_Task brief_: Reproduce the listing below verbatim, starting at its first line and ending with the line containing "Looking at the screenshot, I should point(81,49).", both included.

_Exercise materials_:
▶

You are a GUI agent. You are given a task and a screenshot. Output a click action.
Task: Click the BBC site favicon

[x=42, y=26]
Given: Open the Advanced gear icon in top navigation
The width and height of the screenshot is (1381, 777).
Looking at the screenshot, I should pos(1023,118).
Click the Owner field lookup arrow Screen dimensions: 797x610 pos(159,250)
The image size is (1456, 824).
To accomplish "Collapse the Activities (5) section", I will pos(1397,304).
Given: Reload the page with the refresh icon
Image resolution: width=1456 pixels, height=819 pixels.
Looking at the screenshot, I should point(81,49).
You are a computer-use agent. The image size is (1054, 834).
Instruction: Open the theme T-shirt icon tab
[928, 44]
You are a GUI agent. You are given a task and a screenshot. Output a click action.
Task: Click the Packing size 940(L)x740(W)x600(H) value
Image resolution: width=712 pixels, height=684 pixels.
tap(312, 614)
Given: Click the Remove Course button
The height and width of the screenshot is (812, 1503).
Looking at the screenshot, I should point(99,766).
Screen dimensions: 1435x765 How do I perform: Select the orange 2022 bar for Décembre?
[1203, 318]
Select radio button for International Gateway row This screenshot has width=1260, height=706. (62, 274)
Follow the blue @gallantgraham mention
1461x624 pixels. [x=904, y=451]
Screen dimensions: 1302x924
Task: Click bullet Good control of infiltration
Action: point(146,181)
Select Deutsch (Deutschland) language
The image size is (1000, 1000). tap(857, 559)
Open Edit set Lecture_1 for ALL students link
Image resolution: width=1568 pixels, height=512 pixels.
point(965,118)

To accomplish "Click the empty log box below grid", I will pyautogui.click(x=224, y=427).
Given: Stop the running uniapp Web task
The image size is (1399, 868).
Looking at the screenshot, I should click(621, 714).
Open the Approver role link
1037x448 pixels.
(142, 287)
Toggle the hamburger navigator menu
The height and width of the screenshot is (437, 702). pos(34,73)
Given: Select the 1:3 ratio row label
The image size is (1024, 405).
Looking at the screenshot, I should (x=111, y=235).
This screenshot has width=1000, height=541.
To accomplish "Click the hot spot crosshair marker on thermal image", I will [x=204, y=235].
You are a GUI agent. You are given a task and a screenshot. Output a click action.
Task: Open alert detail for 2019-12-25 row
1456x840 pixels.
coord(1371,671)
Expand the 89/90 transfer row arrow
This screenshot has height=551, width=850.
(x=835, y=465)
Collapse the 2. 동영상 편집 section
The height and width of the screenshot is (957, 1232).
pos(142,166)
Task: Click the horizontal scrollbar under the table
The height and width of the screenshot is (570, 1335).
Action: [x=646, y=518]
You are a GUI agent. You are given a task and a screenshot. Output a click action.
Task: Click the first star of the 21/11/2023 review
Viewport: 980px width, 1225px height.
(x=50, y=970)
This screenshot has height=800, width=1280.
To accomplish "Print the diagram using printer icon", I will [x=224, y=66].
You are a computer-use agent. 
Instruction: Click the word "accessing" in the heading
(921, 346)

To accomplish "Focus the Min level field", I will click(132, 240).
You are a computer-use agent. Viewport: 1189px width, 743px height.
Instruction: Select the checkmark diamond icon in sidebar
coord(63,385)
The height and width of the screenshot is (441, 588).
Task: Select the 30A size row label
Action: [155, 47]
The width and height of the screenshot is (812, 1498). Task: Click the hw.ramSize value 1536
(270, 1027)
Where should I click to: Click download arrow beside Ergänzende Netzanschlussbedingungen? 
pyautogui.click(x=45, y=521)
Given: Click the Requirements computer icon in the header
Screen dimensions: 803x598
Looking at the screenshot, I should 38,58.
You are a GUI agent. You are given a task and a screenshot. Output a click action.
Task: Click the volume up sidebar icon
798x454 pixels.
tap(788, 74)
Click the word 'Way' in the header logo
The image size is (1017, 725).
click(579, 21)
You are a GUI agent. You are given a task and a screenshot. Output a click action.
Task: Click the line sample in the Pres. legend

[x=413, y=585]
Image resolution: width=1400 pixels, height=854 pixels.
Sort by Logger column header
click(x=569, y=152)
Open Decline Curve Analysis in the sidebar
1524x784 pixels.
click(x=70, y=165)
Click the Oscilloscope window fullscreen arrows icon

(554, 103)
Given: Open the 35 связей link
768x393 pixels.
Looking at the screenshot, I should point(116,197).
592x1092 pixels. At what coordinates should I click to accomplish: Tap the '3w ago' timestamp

◀

_Final result_:
You are a GUI agent. You are given a task and a screenshot. Output a click action.
Task: Click the BBC site favicon

[x=42, y=26]
Given: Open the Advanced gear icon in top navigation
The width and height of the screenshot is (1381, 777).
Looking at the screenshot, I should pos(1023,118).
Click the Owner field lookup arrow Screen dimensions: 797x610 pos(159,250)
The image size is (1456, 824).
To accomplish "Collapse the Activities (5) section", I will pos(1397,304).
Given: Reload the page with the refresh icon
Image resolution: width=1456 pixels, height=819 pixels.
Looking at the screenshot, I should point(81,49).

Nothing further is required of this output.